*** Provided records
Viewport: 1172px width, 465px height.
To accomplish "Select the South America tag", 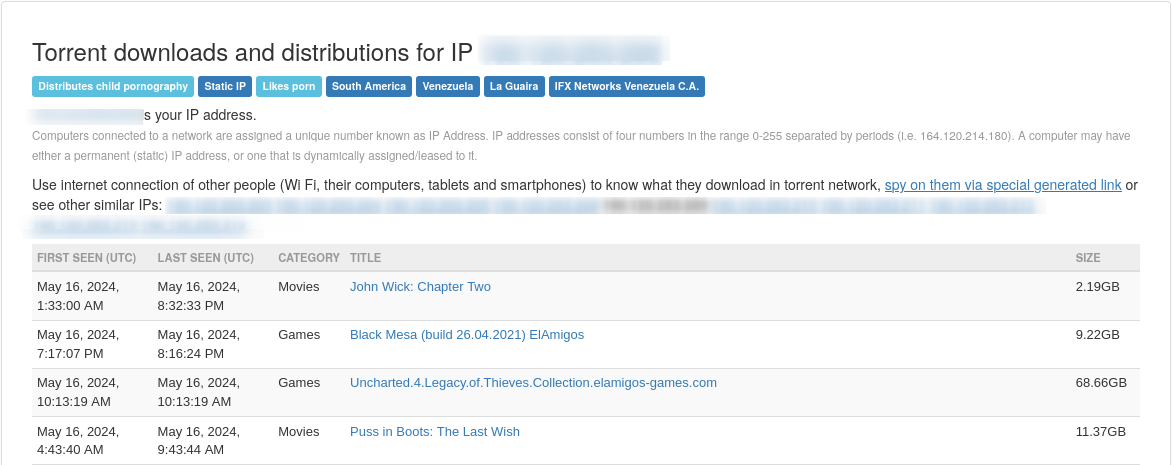I will click(x=369, y=87).
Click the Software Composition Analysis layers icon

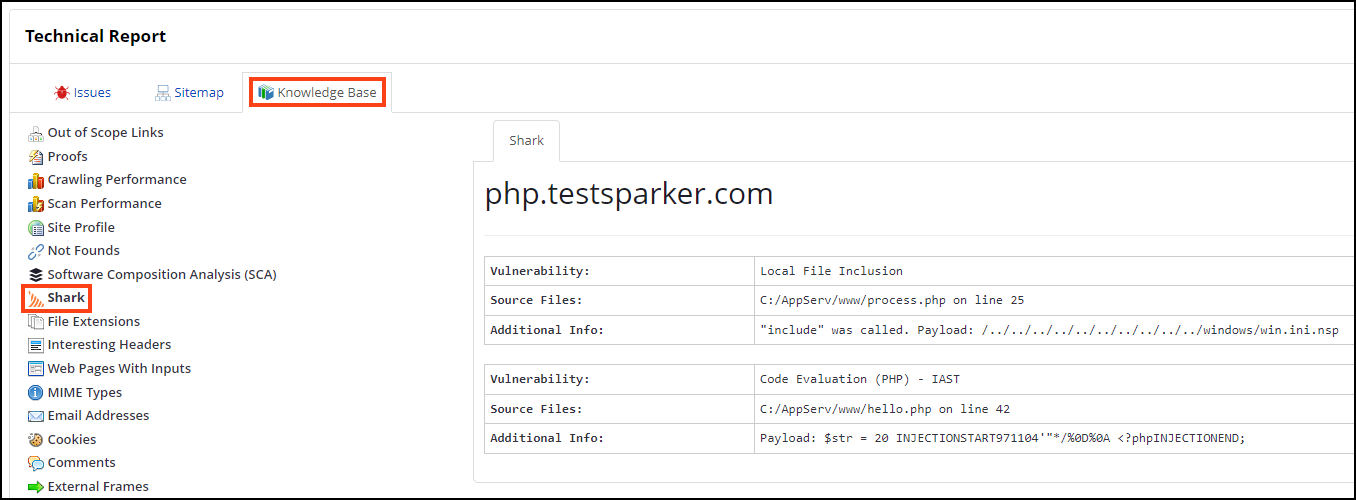(36, 275)
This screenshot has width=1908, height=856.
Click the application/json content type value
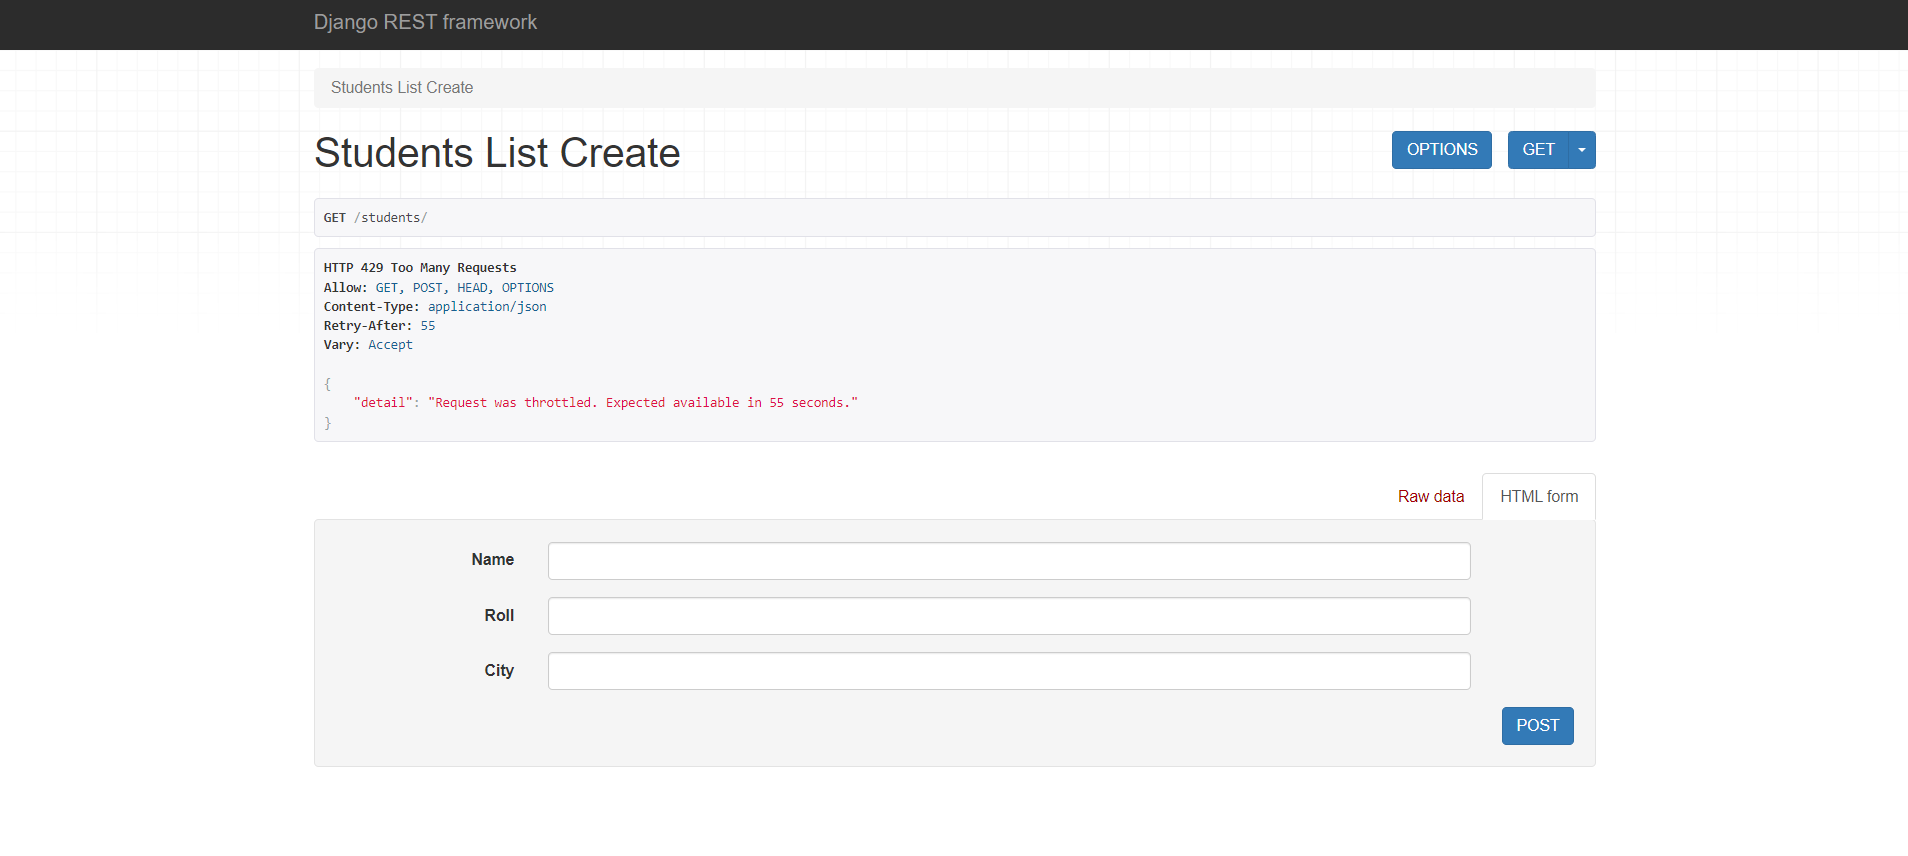(487, 307)
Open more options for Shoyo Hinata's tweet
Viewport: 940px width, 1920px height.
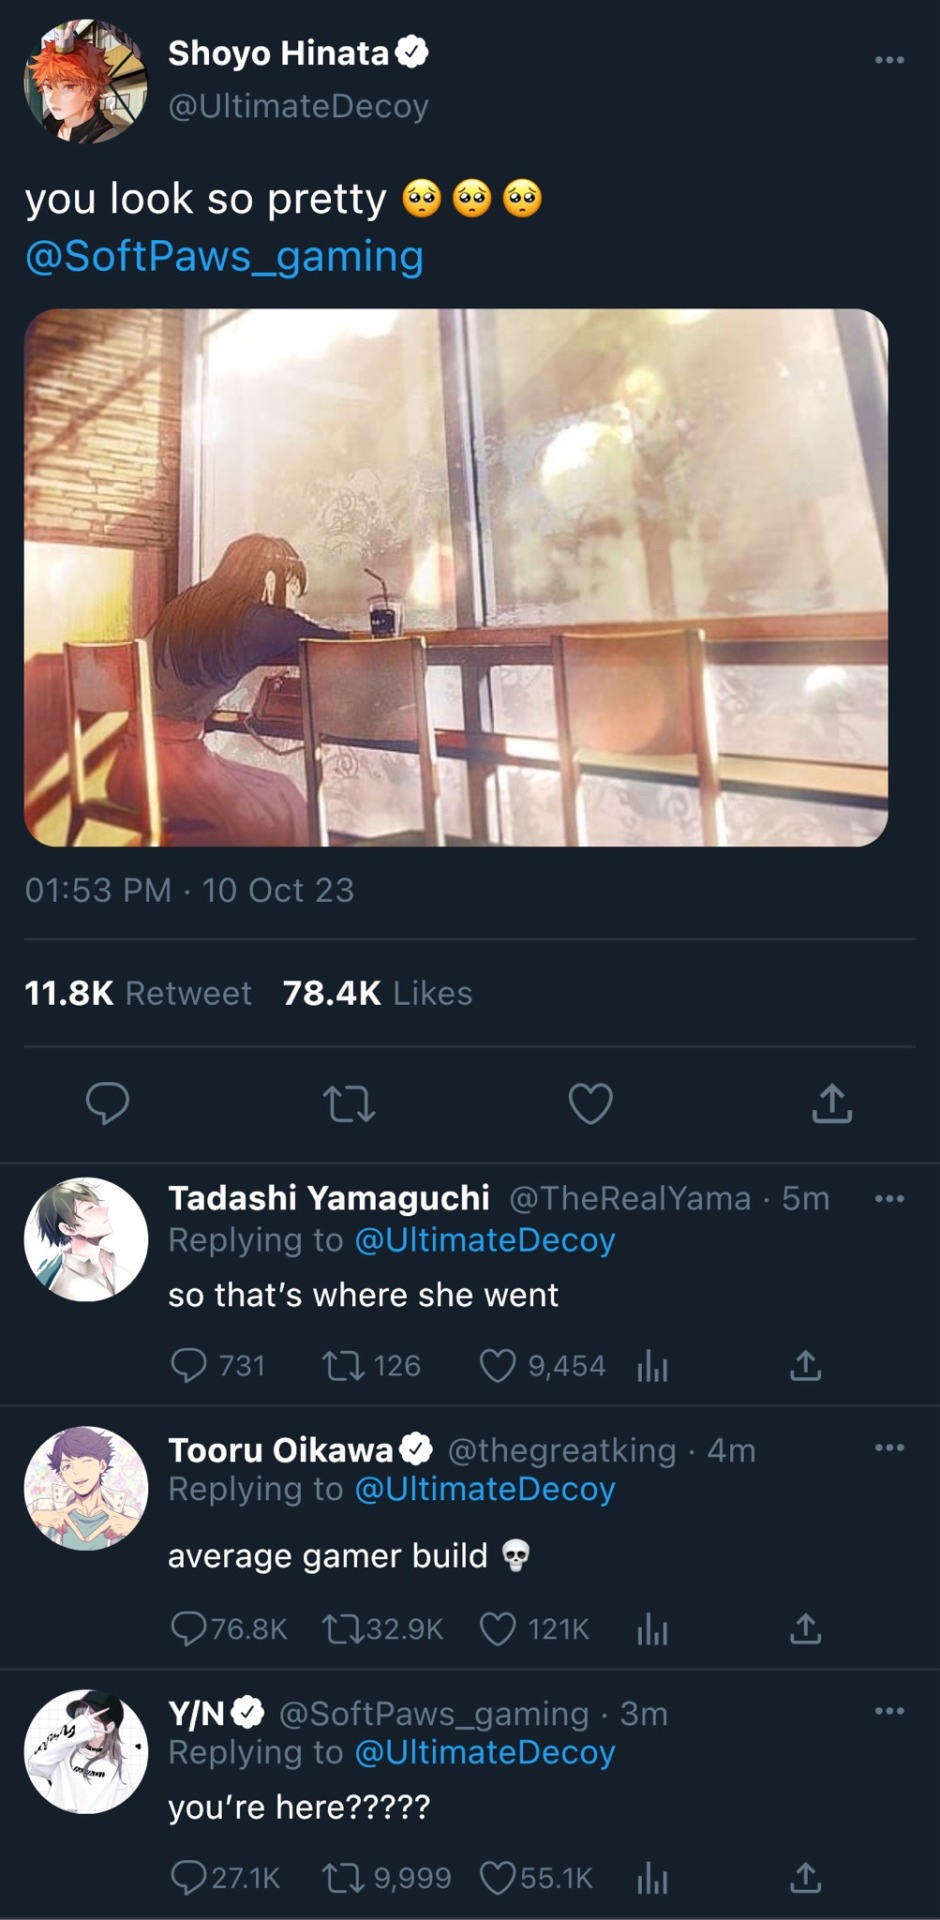(x=889, y=60)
******
§ What needs to be done
Reproduce the part of the material that opens with the line containing "This screenshot has width=1908, height=856." and runs through the end of the material, requests included. Multiply every coordinate in the answers by 1.5, rounding to whole numbers with halves rounded up, and omit the pictures.

§ Correct result
This screenshot has width=1908, height=856.
Click the application/json content type value
(731, 461)
Open more options for Shoyo Hinata's tweet
Viewport: 940px width, 1920px height.
(x=1334, y=90)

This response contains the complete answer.